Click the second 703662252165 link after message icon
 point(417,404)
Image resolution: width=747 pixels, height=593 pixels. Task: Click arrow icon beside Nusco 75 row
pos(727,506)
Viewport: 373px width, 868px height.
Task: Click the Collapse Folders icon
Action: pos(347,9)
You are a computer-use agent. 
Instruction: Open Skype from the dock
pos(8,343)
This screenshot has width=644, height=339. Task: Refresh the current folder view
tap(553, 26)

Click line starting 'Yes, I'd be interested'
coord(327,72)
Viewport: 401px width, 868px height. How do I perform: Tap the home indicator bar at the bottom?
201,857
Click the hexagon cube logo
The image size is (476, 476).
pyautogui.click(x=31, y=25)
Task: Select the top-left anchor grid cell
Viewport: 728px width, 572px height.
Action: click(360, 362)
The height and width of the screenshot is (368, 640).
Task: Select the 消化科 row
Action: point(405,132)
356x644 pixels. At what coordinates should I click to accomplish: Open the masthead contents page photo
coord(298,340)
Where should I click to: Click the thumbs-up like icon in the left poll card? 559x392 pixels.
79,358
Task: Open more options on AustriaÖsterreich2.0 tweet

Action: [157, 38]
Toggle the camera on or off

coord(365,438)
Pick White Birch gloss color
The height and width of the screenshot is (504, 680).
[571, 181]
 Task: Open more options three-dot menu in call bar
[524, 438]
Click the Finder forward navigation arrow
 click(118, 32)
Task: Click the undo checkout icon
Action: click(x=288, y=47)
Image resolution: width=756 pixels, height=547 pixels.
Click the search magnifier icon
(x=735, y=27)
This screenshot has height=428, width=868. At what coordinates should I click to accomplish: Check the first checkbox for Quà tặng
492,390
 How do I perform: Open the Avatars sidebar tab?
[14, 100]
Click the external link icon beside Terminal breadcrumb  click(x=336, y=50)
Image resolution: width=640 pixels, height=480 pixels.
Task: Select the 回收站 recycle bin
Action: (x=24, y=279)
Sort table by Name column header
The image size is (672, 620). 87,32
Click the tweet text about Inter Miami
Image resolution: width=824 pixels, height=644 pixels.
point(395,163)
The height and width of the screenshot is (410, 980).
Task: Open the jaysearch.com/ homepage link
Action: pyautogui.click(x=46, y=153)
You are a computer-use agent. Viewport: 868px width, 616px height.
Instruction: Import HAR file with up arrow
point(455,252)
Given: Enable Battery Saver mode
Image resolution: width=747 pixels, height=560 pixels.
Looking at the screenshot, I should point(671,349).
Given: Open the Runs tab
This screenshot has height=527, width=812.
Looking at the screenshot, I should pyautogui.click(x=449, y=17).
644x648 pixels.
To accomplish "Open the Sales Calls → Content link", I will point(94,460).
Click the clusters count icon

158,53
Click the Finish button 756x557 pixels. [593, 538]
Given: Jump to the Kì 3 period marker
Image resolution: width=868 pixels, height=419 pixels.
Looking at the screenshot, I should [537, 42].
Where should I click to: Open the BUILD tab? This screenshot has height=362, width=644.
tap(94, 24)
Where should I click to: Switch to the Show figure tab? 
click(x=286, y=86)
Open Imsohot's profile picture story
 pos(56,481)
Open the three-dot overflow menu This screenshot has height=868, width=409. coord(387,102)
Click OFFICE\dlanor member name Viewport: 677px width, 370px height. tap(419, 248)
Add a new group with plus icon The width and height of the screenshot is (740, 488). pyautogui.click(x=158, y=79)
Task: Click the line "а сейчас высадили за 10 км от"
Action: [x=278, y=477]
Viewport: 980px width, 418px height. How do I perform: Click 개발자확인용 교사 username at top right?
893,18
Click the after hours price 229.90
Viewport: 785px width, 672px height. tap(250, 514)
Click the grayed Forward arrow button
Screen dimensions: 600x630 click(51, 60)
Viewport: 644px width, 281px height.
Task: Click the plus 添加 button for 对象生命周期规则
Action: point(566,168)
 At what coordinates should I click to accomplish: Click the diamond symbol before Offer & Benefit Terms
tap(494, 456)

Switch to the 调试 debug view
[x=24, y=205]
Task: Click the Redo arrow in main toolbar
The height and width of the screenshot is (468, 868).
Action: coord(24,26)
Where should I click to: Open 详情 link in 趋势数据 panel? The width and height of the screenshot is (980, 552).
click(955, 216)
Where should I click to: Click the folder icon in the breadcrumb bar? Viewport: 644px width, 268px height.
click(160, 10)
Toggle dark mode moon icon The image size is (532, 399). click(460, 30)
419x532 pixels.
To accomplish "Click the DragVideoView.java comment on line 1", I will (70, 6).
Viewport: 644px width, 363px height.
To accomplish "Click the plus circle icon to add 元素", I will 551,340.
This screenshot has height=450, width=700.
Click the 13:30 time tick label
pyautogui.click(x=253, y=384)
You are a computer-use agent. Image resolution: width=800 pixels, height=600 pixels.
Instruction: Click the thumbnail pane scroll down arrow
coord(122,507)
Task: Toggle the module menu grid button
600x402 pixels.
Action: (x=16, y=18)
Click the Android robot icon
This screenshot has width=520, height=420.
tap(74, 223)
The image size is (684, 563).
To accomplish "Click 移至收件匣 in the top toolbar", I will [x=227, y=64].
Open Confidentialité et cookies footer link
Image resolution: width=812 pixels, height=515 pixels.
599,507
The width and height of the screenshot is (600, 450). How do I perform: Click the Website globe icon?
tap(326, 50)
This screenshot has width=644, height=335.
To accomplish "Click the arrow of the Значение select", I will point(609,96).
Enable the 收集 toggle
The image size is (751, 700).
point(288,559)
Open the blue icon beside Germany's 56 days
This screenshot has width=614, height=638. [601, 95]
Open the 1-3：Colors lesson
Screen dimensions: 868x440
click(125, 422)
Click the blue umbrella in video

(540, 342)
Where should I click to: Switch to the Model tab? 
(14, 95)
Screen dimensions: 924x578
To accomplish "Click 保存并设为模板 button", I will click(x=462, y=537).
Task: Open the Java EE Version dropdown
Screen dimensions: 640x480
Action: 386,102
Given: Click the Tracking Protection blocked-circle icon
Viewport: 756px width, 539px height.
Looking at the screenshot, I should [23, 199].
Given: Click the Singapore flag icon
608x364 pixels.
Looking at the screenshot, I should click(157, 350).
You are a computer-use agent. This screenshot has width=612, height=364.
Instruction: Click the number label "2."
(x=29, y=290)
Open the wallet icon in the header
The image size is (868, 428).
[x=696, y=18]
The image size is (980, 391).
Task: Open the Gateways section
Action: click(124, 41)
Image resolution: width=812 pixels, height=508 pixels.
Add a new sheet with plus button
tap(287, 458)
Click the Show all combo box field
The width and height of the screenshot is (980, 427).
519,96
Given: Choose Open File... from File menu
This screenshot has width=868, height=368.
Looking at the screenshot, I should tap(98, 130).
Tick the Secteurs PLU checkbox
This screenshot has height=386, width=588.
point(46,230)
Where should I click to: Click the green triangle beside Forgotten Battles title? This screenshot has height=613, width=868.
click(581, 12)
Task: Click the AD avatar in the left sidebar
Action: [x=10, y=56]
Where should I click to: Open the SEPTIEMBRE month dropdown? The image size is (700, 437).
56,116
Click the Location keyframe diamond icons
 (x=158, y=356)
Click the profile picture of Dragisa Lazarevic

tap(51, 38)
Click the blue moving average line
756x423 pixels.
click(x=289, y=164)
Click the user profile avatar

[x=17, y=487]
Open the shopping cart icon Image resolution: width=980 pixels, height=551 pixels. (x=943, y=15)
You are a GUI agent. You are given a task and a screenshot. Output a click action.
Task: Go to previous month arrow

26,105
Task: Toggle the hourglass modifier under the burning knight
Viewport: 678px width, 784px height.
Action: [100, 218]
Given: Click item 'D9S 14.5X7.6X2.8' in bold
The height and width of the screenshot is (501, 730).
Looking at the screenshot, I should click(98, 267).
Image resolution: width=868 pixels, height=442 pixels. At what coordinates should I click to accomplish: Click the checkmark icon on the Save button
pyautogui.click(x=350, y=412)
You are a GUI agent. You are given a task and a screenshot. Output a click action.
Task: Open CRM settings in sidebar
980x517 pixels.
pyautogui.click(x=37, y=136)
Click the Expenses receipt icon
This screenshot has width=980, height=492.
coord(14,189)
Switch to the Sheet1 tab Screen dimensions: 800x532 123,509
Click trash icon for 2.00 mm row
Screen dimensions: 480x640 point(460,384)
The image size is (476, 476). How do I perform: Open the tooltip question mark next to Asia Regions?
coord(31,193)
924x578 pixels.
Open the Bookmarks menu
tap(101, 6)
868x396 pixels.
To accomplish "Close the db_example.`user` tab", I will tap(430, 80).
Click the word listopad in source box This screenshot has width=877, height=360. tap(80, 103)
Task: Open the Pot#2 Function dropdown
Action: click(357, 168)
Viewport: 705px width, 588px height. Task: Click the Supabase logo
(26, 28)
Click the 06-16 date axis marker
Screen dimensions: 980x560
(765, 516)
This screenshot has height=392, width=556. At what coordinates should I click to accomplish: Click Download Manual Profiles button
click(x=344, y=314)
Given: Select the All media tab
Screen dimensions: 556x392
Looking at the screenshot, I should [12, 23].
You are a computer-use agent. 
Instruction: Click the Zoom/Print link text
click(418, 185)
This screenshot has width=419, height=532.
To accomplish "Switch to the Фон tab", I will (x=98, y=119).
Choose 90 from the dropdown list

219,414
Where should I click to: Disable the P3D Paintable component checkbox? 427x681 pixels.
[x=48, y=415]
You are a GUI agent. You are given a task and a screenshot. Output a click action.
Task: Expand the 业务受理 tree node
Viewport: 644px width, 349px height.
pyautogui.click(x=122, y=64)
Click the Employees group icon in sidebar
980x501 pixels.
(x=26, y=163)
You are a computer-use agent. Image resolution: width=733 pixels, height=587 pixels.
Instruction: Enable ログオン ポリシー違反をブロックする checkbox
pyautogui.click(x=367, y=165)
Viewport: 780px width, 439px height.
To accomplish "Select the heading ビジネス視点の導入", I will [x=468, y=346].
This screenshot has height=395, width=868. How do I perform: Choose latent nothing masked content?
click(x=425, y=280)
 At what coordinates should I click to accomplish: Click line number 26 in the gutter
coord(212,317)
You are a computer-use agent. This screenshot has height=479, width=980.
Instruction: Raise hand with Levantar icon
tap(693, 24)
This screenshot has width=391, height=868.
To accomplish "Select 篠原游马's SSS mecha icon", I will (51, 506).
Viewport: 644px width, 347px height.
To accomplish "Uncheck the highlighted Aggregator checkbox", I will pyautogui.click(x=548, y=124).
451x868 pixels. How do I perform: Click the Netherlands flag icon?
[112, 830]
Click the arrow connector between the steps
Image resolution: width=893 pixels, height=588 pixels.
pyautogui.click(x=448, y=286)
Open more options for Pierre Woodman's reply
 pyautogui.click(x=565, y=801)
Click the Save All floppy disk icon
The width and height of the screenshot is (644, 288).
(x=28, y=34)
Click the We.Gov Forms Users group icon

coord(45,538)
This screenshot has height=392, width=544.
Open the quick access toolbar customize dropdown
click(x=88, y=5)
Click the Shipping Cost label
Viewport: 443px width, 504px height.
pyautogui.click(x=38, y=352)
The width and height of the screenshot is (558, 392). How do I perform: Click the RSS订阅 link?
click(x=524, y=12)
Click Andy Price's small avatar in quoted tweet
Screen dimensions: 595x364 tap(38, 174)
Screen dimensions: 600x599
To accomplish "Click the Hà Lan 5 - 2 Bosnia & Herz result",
======
Brief = Which lines of the records above contain the word "grid"? Report each one in full.

Your solution =
Task: Select the top-left anchor grid cell
Task: Toggle the module menu grid button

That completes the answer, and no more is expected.